> EXERCISE TASKS
A - Reproduce the passage on the pension benefits ruling word for word, starting at "Woodbury County, 742" and ending at "protections. *51-*52.".
B - Answer these questions from the passage on the pension benefits ruling:
(i) How many concurring opinions does the Illinois Pension Code require?
(ii) Who removed the claimant from his position?
(iii) Which circuit decided Daniels v. Woodbury County?
C - List every case name cited in the passage on the pension benefits ruling.

> GIVEN PASSAGE

--- BEGIN ---

The court found the evidence
presented met that standard and that the claimant met the
relevant test for an award of benefits, particularly since the
claimant was removed from his position not of his own accord,
but by his superiors in the police department. The court also
appeared troubled that the same psychiatrist was involved in
several other cases in which he gave the dissenting opinion.
The main issue that concerned the court, though, was that the
Illinois Pension Code requires three concurring opinions;
however, the pension board involved in this claim chose not to
obtain a certificate from the treating doctor, but sought yet
another opinion. As applied, the court found the requirements
of the pension code unconstitutional, ruling that applicants
for government benefits have a substantive due process right
to benefits. The court elaborated:
Although the Supreme Court has
never definitively ruled that applicants for
governmental benefits are "entitled" to those benefits in a
sense that would entitle them to the same due process
protections as the recipients whose benefits are being
terminated, to hold otherwise would leave the applicants
"without procedural safeguards against totally arbitrary
actions by government administrators." 3 R. Rotunda and J.
Nowak, Treatise on Constitutional Law § 17.5, at 71 (3d ed.
1999). Thus, federal circuits have held with virtual unanimity
that where a statute purports to spell out an entitlement to
governmental benefits, due process attaches not only to the
determination of continued eligibility for benefits, but to
the initial determination of eligibility as well. See,
e.g., Kelly v. R.R. Retirement Board, 625 F.2d 486, 490
(3rd Cir. 1980); Mallette v. Arlington County Employees'
Supplemental Retirement System II, 91 F.3d 630, 634, 637-38
(4th Cir. 1996); Holbrook v. Pitt, 643 F.2d 1261, 1278 n.35
(7th Cir. 1981); Schroeder v. City of Chicago, 927 F.2d 957,
963 (7th Cir. 1991) (Ripple, C.J., concurring); Daniels v.
Woodbury County, 742 F.2d 1128, 1132-33 (8th Cir. 1984);
Griffeth v. Detrich, 603 F.2d 118 (9th Cir. 1979), cert.
denied, 445 U.S. 970, 64 L. Ed. 2d 247, 100 S. Ct. 1348
(1980). n7 We follow the majority view that applicants for
governmental benefits must be afforded due process
protections. *51-*52.

--- END ---

> MATERIAL PROVIDED
--- BEGIN ---

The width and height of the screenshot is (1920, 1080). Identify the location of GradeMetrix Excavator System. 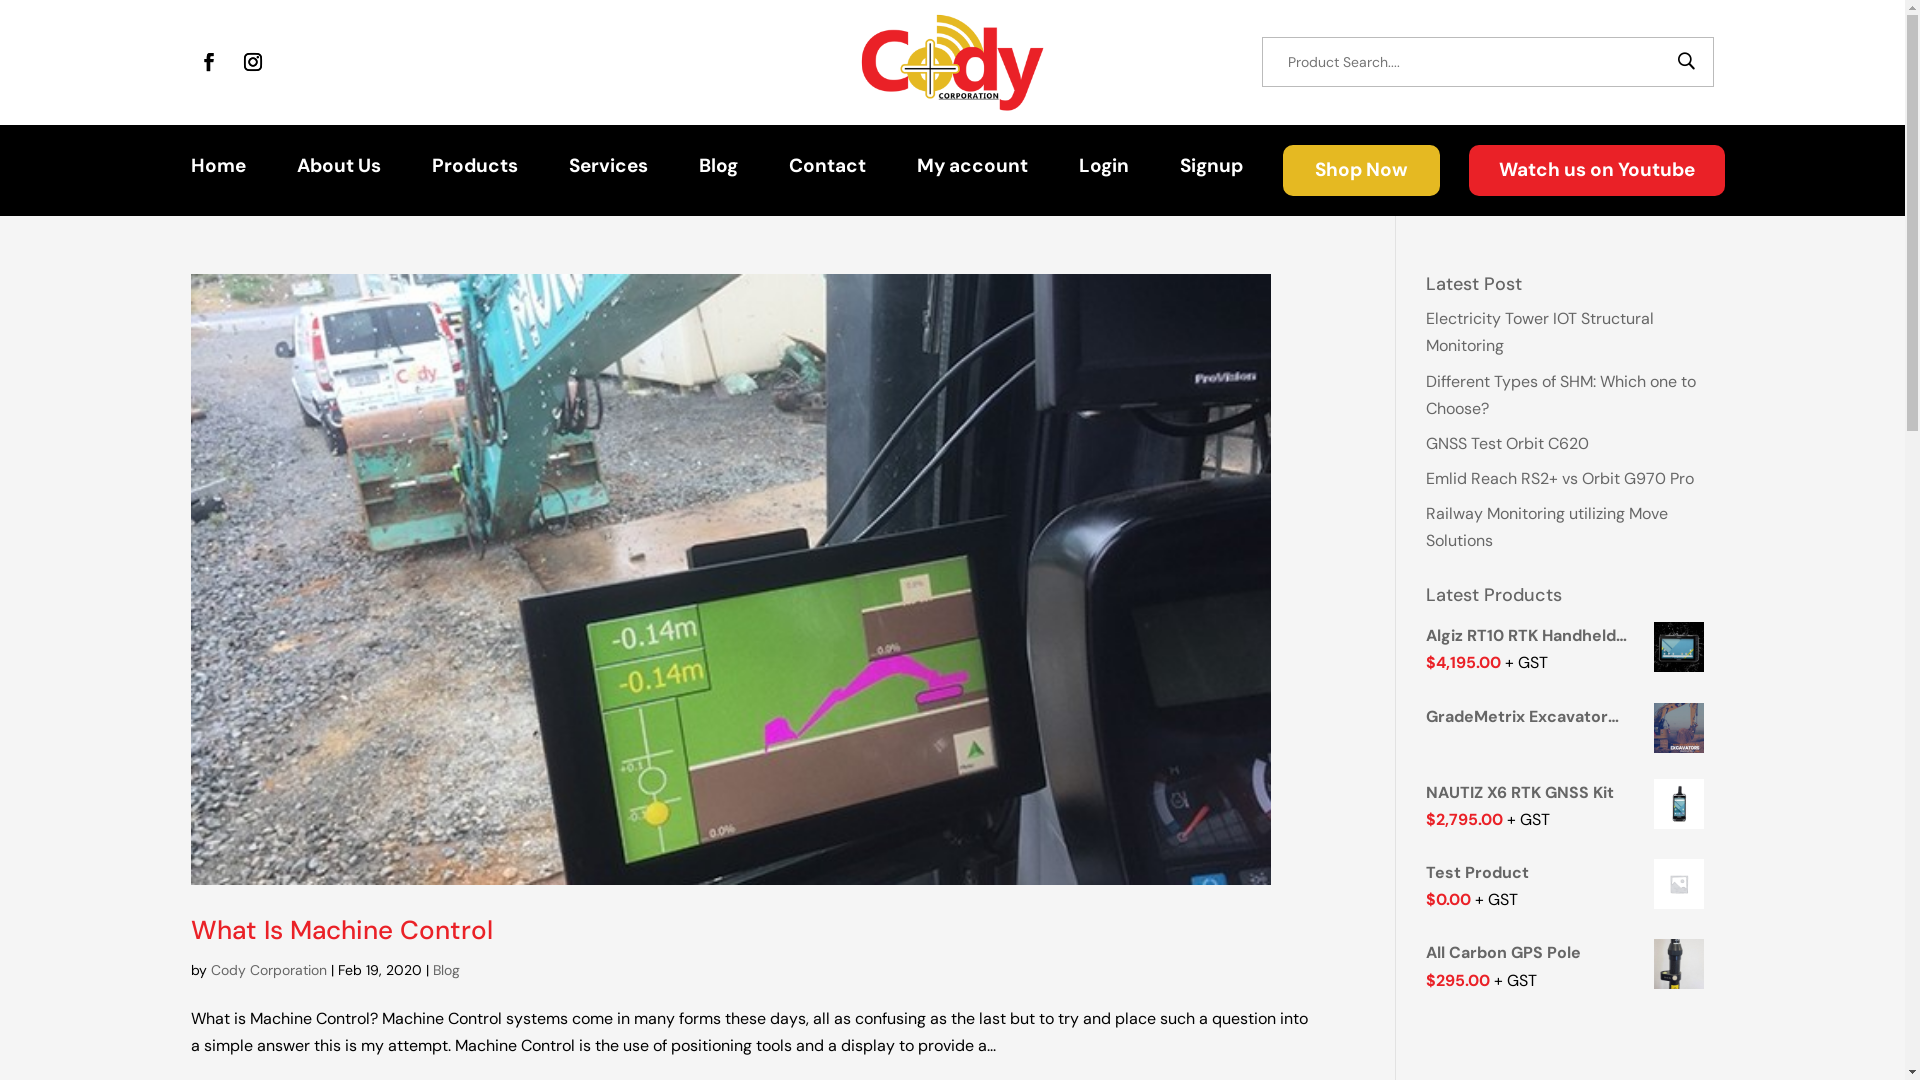
(1570, 716).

--- END ---

> ANSWER SET
A -
Woodbury County, 742 F.2d 1128, 1132-33 (8th Cir. 1984);
Griffeth v. Detrich, 603 F.2d 118 (9th Cir. 1979), cert.
denied, 445 U.S. 970, 64 L. Ed. 2d 247, 100 S. Ct. 1348
(1980). n7 We follow the majority view that applicants for
governmental benefits must be afforded due process
protections. *51-*52.

B -
(i) Three.
(ii) His superiors in the police department.
(iii) The 8th Circuit.

C -
Kelly v. R.R. Retirement Board
Mallette v. Arlington County Employees' Supplemental Retirement System II
Holbrook v. Pitt
Schroeder v. City of Chicago
Daniels v. Woodbury County
Griffeth v. Detrich